C'est dans ce contexte que le milliardaire de 70 ans Terry Gou est devenu le héros du vaccin à Taïwan. Gou, dont la société Foxconn est le plus grand fournisseur d'Apple, a été le fer de lance d'une série d'accords ce mois-ci avec la société d'État chinoise Fosun Pharma, un géant pharmaceutique qui détient les droits de distribution des vaccins Pfizer-BioNTech pour la Chine, y compris Taïwan. (Pfizer est l'agent pour le reste du monde.) Les accords apporteront 15 millions de doses du vaccin Pfizer-BioNTech à Taïwan, les premiers lots devant arriver en septembre.

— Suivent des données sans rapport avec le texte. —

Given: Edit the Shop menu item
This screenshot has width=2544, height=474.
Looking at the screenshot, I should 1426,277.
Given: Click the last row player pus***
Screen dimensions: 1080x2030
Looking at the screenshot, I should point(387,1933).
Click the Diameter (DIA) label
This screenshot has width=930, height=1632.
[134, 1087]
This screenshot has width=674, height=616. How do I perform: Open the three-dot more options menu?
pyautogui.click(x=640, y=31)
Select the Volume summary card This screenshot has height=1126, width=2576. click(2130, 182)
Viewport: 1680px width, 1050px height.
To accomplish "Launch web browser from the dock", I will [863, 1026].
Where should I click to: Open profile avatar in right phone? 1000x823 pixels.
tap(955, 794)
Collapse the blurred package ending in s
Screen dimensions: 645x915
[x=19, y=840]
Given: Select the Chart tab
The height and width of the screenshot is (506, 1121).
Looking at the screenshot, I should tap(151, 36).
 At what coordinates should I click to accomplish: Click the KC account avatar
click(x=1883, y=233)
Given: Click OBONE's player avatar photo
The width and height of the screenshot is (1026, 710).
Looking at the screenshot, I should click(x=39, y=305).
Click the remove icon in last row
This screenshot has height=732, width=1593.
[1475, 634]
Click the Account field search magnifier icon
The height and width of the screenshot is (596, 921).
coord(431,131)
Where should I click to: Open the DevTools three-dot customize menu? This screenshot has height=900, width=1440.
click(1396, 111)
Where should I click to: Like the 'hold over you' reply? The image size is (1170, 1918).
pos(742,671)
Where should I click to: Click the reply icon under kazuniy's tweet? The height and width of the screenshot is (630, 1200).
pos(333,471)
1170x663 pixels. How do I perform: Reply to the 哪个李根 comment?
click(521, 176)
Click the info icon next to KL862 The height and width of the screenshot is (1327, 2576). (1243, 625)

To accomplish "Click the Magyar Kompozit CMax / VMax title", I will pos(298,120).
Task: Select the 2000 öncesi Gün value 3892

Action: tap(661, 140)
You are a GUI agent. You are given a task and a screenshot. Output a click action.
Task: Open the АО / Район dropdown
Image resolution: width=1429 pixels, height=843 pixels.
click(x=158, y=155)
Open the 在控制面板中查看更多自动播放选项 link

"Notre gouvernement était trop complaisant avec l'achat de vaccins parce que nous n'avons pratiquement pas eu d'épidémie", a déclaré Akane Lee, un habitant de Taipei. "L'achat de vaccins par Gou, c'est comme envoyer de la pluie pendant une sécheresse."

La politique d'envoi de vaccins COVID-19 à Taïwan

Gou entretient des liens étroits avec Pékin et s'est présenté sans succès aux élections primaires présidentielles de Taïwan en 2019 pour l'opposition Kuomintang (KMT). Son programme plaidait en faveur de l'établissement d'une relation plus forte entre l'île démocratique autonome et la Chine continentale, qui considère Taïwan comme une province séparatiste qui doit être ramenée sous son contrôle, par la force si nécessaire.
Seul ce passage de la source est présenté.